Через много лет Виктор будет вспоминать эти слова Эрика Худа, когда узнает, что и генерал Эйзенхауэр, не доверявший в начале войны ни русским, ни французам, скажет то же самое. И прибавит, что «действия Сопротивления во Франции укоротили войну на девять месяцев».
— Я слышал, — начал Карл, — как в Альпах партизаны с помощью взрывчатки обрушивали тонны снега на головы бошей, целые колонны гибли в снежной ловушке.
— Нельзя забывать, — сказал Виктор, — что на сторону партизан с первых дней высадки в Нормандии стали перебегать тысячи «фрайвиллиге» — власовцы и легионеры. Им давали возможность искупить вину и посылали их на самые опасные задания.
— Французы и мы называли их всех «монголами», — усмехнулся Карл. — Пока они не смывали позор кровью, мы относились к ним не лучше, чем к собственным предателям. Но надо отдать им должное — многие из них сдавались в плен и шли на любое задание…

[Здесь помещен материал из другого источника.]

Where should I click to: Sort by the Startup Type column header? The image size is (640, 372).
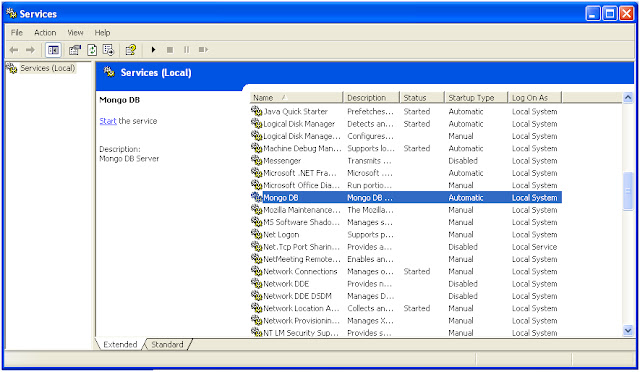[476, 98]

— Крауты совсем озверели, — перебил его Эрик. — В партизанских районах они совершали карательные налеты и гнали впереди себя женщин-француженок и их детей. Вот когда я понял, что такое нацисты!

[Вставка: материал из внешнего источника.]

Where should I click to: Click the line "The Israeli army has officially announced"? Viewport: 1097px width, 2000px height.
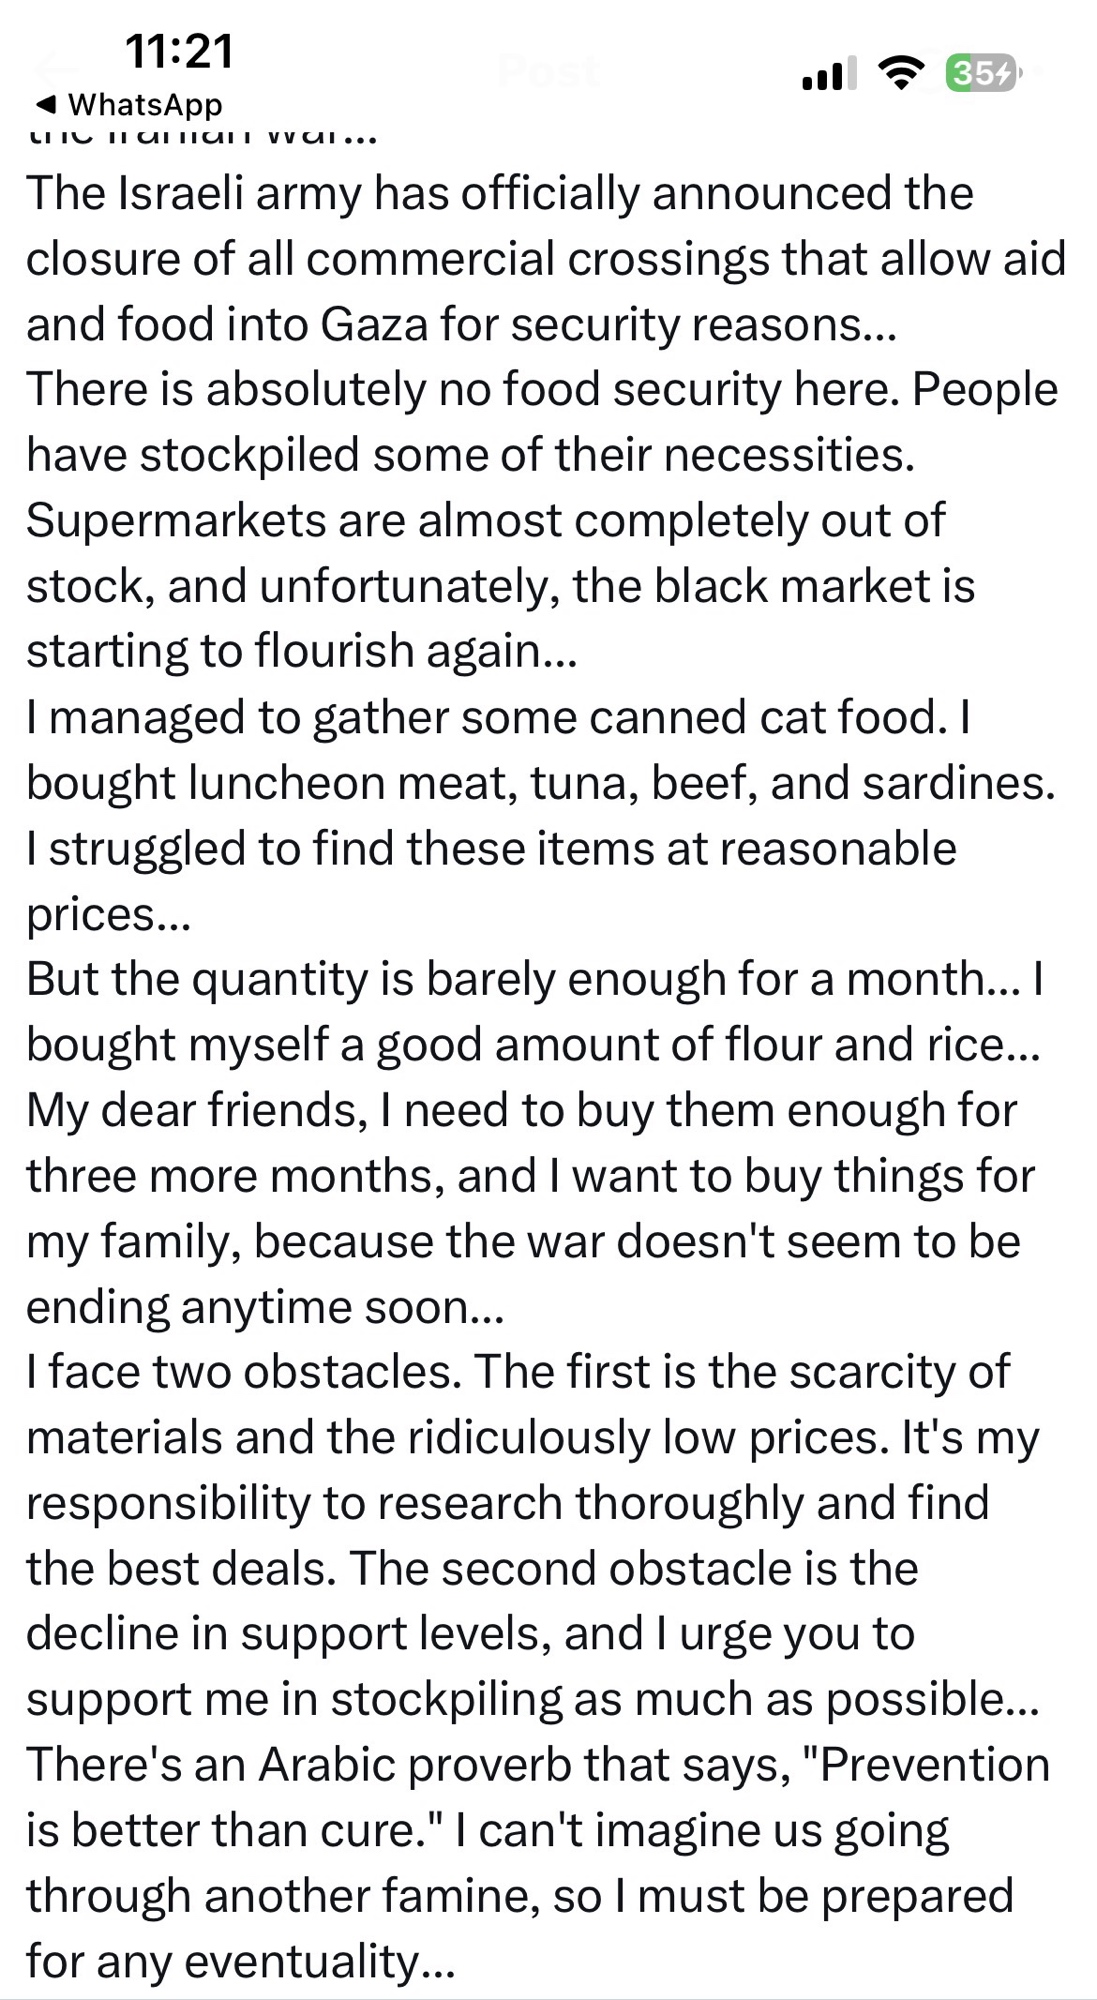click(x=499, y=193)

Что такое фашисты, Виктор знал давно. Последний раз он столкнулся с ними в районе Веркора в конце июля. Тамошняя трагедия напоминала варшавскую. Безответственные призывы к восстанию привели к полному уничтожению всех патриотов, оказавшихся без необходимых средств для обороны. Генерал Штудент выбросил своих парашютистов-десантников на плоскогорье под Веркор. Помощь повстанцам не приходила. Да она и не планировалась союзниками. Батальон власовцев на глазах Виктора помогал эсэсовцам добивать повстанцев. Как и в Варшаве, иные власовцы старались жестокостью перещеголять СС.
Согласно приказу Рундштедта, все французские партизаны объявлялись вне закона, поскольку франко-германское соглашение о перемирии 1940 года запрещало любые враждебные действия французов против вермахта.
— А все-таки, несмотря ни на что, хорошее было время, — неожиданно изрек Карл. — Всю жизнь будем вспоминать мы эту войну. А что? Когда я взорвал под Льежем пилон высоковольтной линии — триста тысяч вольт! — я понял, что жил недаром на этой земле!
Эрик отвел в сторону Виктора:
— Слушай, начальник штаба! Давай отдадим д'Артаньяну винтовки и карабины…
— Ты же говорил, что это оружие ни к черту не годится! — возмутился Виктор. — Опять, значит, на тебе, боже, что нам негоже?!
— О'кей, о'кей! — устыдился Эрик. — Подкинем один ЛМГ, пару БАРов, термитных гранат…
— Ох и прижимист дядя Сэм! — засмеялся Виктор.
Перед сном Виктор поспорил с Эриком: чьи летчики лучше? В первое время они постоянно спорили. Увидят, например, самолет в небе, и сразу же вспыхивает спор: чьи самолеты лучше? Чьи летчики лучше? Заводились с пол-оборота. Почти всегда оставались при своем мнении. Подчас дулись после спора. Но до кулаков дело не доходило. Потом, притеревшись друг к другу, стали терпимее. Последний крупный спор был из-за летчиков.